Well, I can try and answer that question.
To begin, authors aren’t required to keep their games “under wraps,” at least not past the 10k (chapter two) check-in. If we’re going to spike a game, it’s usually at that point or before. But once the team has reviewed and approved that amount of material, the game is going to get published in some form or another. (So, @HannahPS, if you wanted to start a thread for your game, you’d be welcome to. )
But then you have the question of “why don’t they?”
I can’t give a definitive answer, but let me float some possibilities.
- It’s overwhelming.
You folks are a lot. There’s a lot of you. You have a lot of opinions, and sometimes you state them very forcefully. Moreover, how to tell who’s right and who’s wrong?
- They just don’t think to.
This is a real possibility. Most of the people we’re writing with are book-authors, not game-makers. Book authors don’t have interactivity to deal with, or beta testers, or game design, or any of a host of other aspects involved in producing a CSG. They might simply not realize how active the forums are, and how to make use of them effectively.
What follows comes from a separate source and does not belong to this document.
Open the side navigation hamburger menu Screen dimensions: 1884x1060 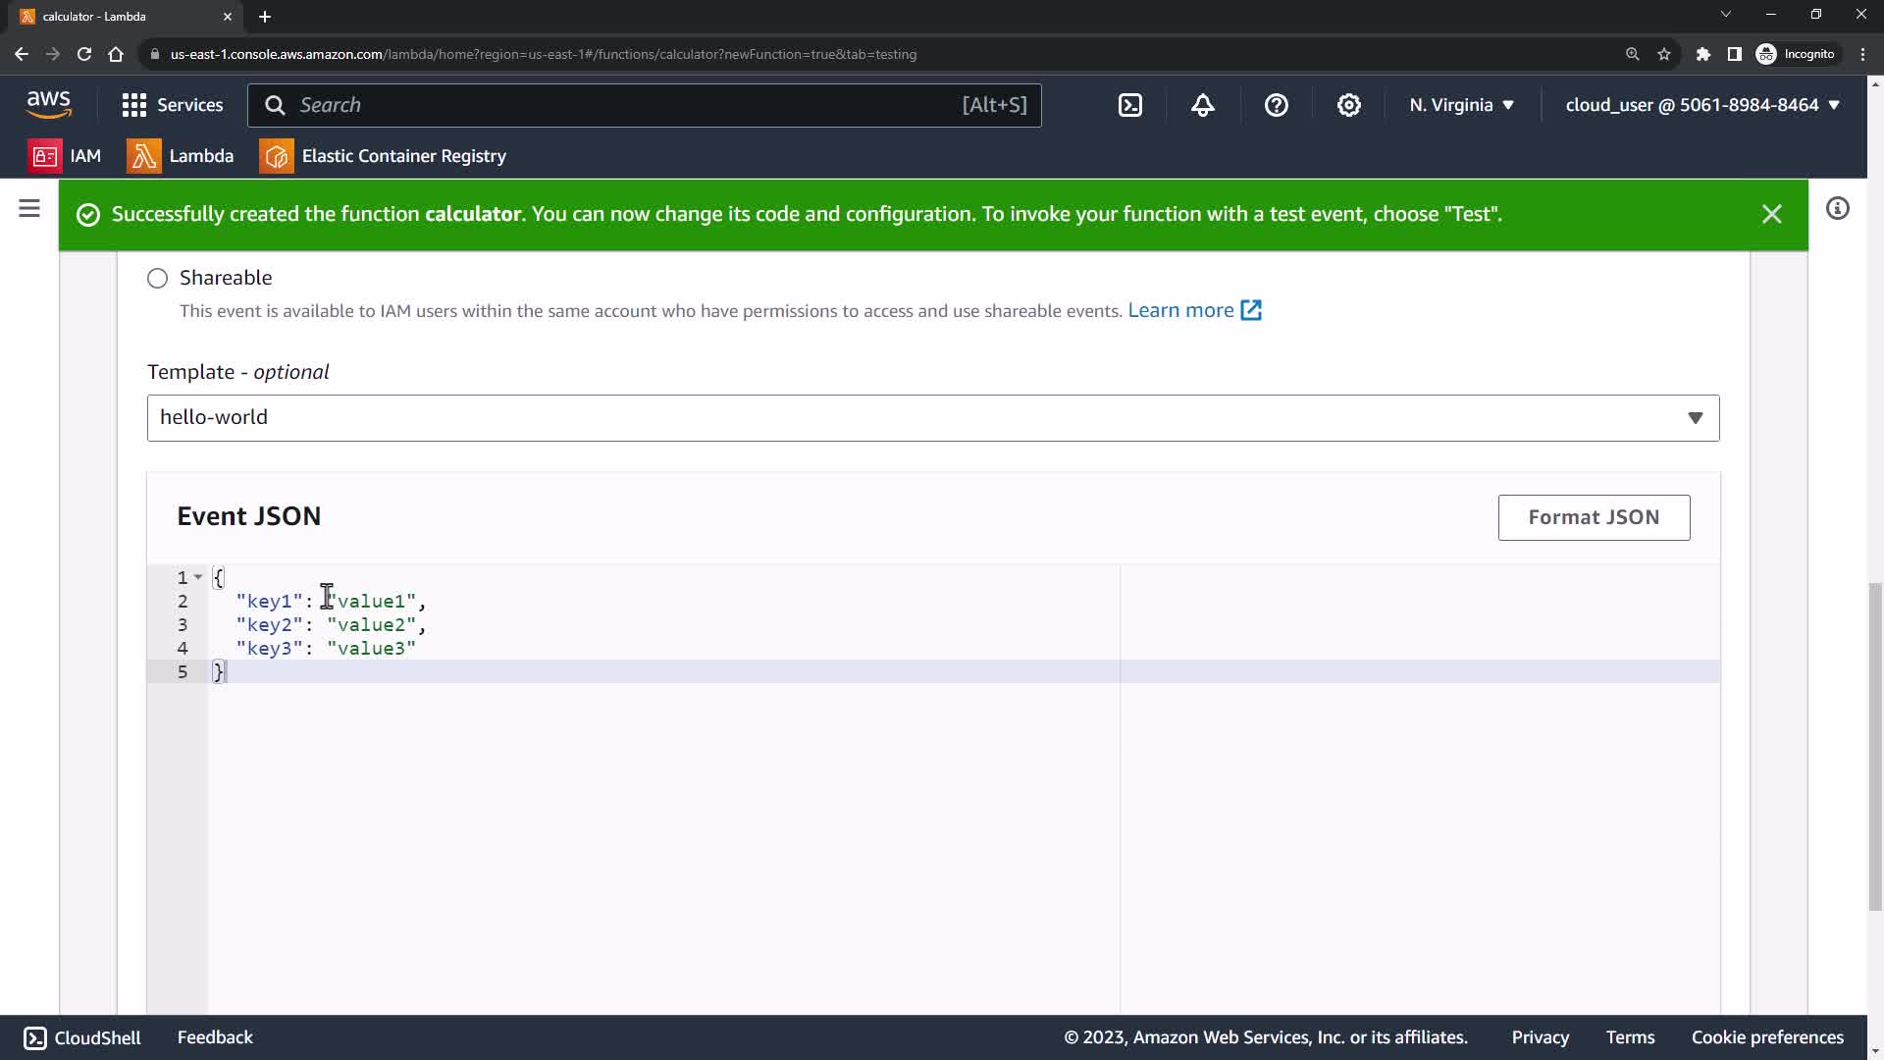tap(29, 208)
(And, becuse of #3, we don’t push them to.)
- It’s not remunerative.
XoR did very well, don’t get me wrong. But did it do so well as to justify all the time that Joel sunk into it? Even more specifically, was the time spent adding features at the request of the forums remunerative?
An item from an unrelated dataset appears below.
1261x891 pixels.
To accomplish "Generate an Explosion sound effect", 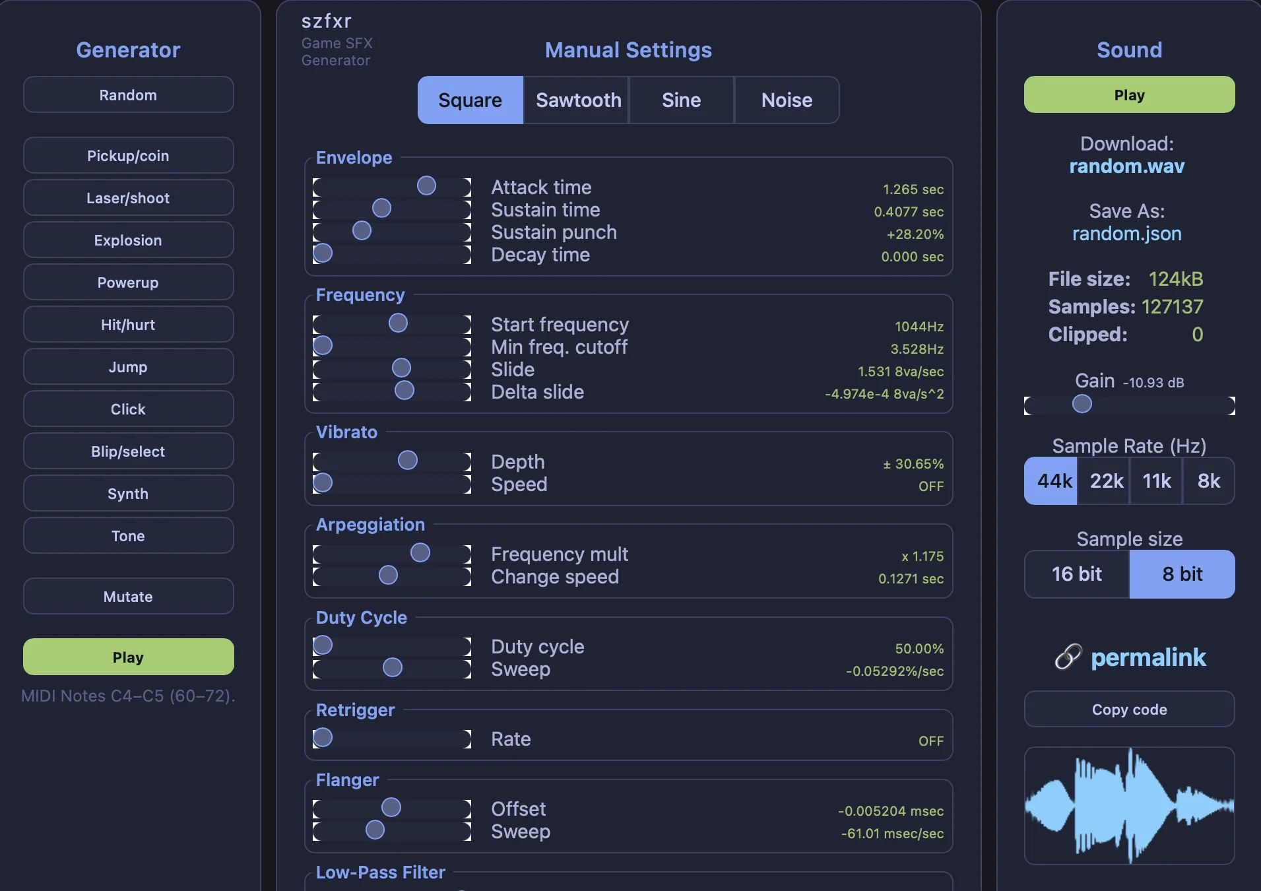I will pos(128,240).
Authors that are writing for a living don’t have infinite amounts of time. A lot of them write to word-count targets, because they know how many words they can produce in a given time frame. And based upon time frames, they can budget their lives, pay rent, feed themselves, etc.
Adding new features/branches based on forum-users’ requests does make better games, but that takes time. And if an author has to choose between a better game and feeding their kids, feeding their kids will take precedence.
In short, until we start paying more, there’s not enough incentive for most authors to really engage with the forums.